Thanks James for opening this topic up. In my view, to really open it up, the question should be: going forward what is the best user interface for Bryston digital products? To me, it will not be any form of web interface like MM, except perhaps as an interface for deep-admin type settings that are used only intermittently.
At a high level, the basic problem is that the web interface is nowhere near the level of excellence of Bryston hardware, and causes a disconnect in the user experience. It is unfriendly, poorly organized, lacks many basic functions and is rather ugly to look at – all the things that Bryston hardware is not. In the new world of digital music and streaming, the interface is what you interact with, and search with, and explore the world of your music choices with. It should be front and centre with buyers, and it should be at the same level of design excellence as the hardware, and it is simply not. The standard that has evolved in this sector, is not a web access, it is an app (or apps) accessed via smartphone or tablet – properly developed, these are what users enjoy using as controls.

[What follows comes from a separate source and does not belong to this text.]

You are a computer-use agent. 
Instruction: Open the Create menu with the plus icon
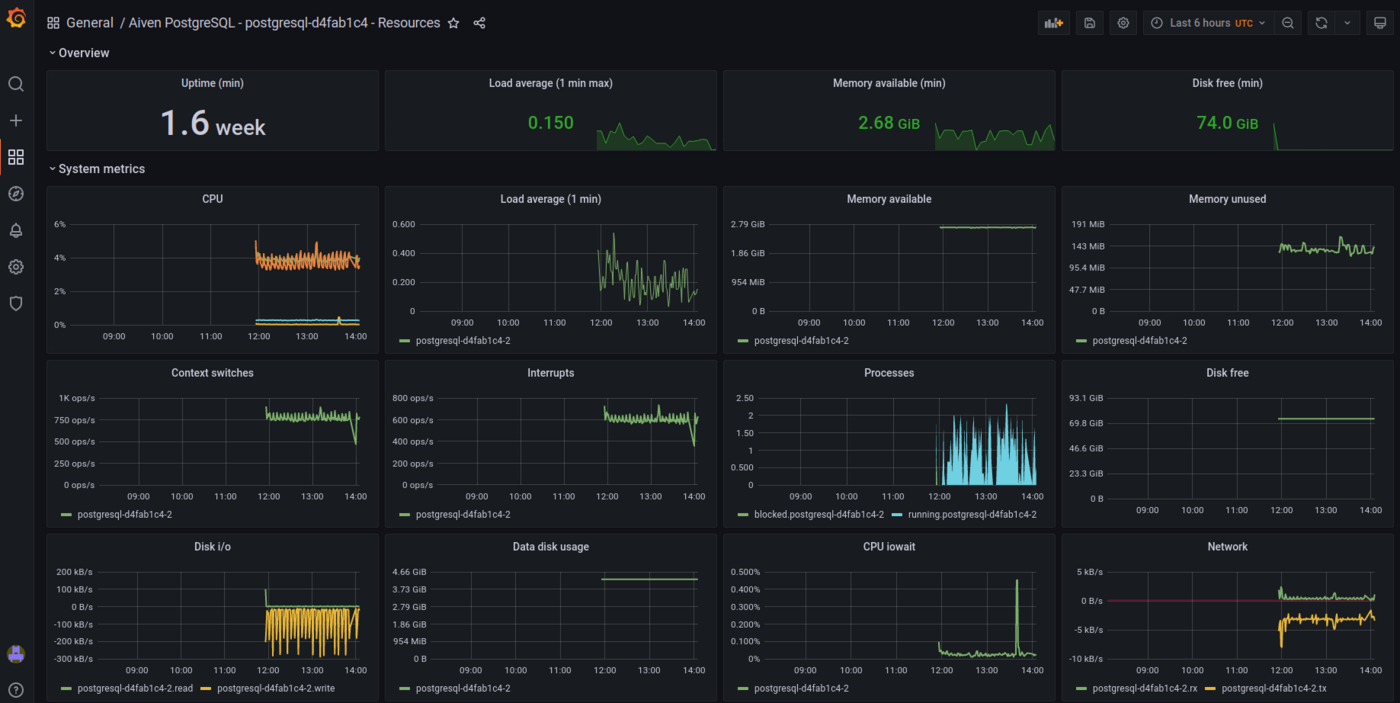click(15, 120)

I happen to have chosen to use Berrie’s media player apps almost exclusively over my 7 years with the Bryston BDP; Mpad when it was out, and now Rigelian. These, like the apps developed by virtually all of Bryston’s competitors in the digital streaming sector, share these key design elements:
- An album-art graphic centred experience that needs no manual
- full use of metadata tags to allow multiple sorts of this graphic representation of users’ music
- in particular access to instant sorting by Album, Artist, Genre, Composer, and Performer tags are all useful depending on the users’ music types
- a simple and intuitive design with sort choices in a left column, and the majority of the screen devoted to the album graphics
- streaming service choices are usually integrated in the same left column, again providing constant visibility and rapid access – streaming is integrated with users own music
- many apps pull Artist information from web sources like last.fm, providing a sort of Roon-like additional layer
While Rigelian and other MPD players work well, they by necessity cannot fully integrate with Bryston equipment since they are universal – and there is something lost there as full access to streaming platforms requires going back to Manic Moose.

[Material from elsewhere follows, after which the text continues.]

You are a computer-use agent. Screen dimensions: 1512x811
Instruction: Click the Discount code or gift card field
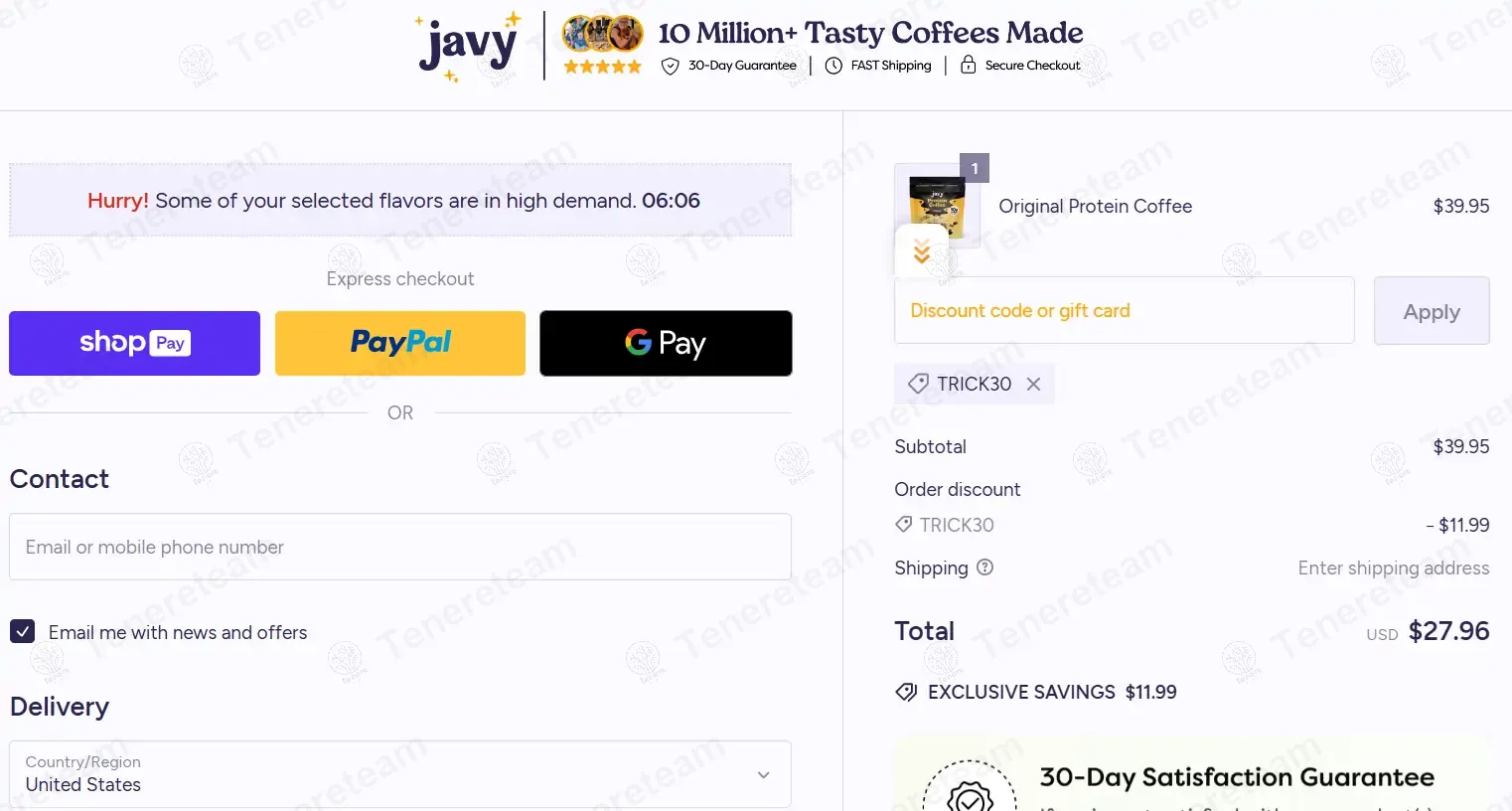(1125, 310)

I note that both James and the initial poster use a folder directory to navigate – that is fine if people want to do that, but it competely misses the sorting and organizational options that rich file metadata provide. Sometimes I want to cruise a genre, sometimes I want to search a composer, sometimes an artist…. I think the majority of digital music users do have their metadata sorted, and they want to use it in a visually satisfying way.

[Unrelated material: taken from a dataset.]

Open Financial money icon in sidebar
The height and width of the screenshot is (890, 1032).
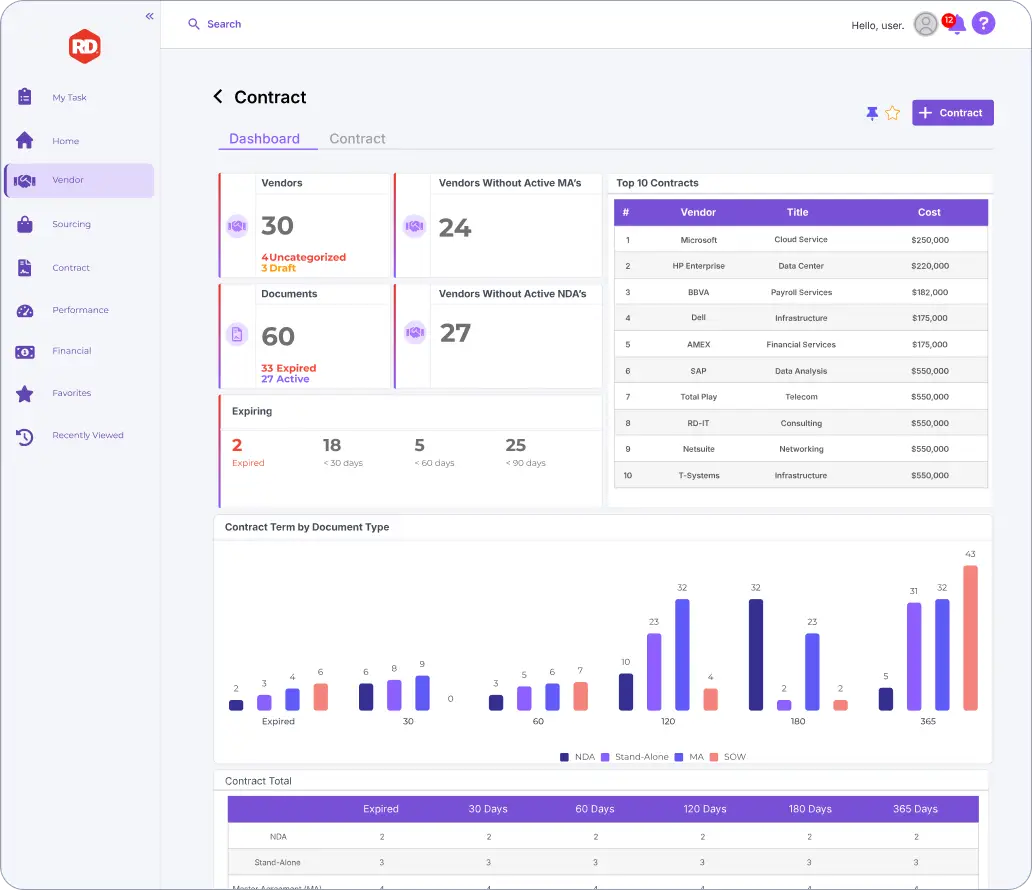pos(25,352)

I understand that app development is a resource and cost – nonetheless talent in this field is out there even if it is not in-house right now. Berrie from Rigelian as an example, I’m sure there are others. Is there a shared approach eg. a joint venture of sorts, that could work with another maker? But I feel that until Bryston makes available in some fashion their own app interface, the excellence of the Bryston designs will be undercut. As an example, Aurender promotes its excellent Conductor app alongside their hardware – can we imagine Bryston doing that with Manic Moose?
Lastly I would caution Bryston just relying on this forum as a measure of satisfaction for the web interface; I note that few of the posters in the initial years of the BDP-1 FAQ thread appear to be around – would be interested to know if the interface was a part of their leaving, but we will likely never know.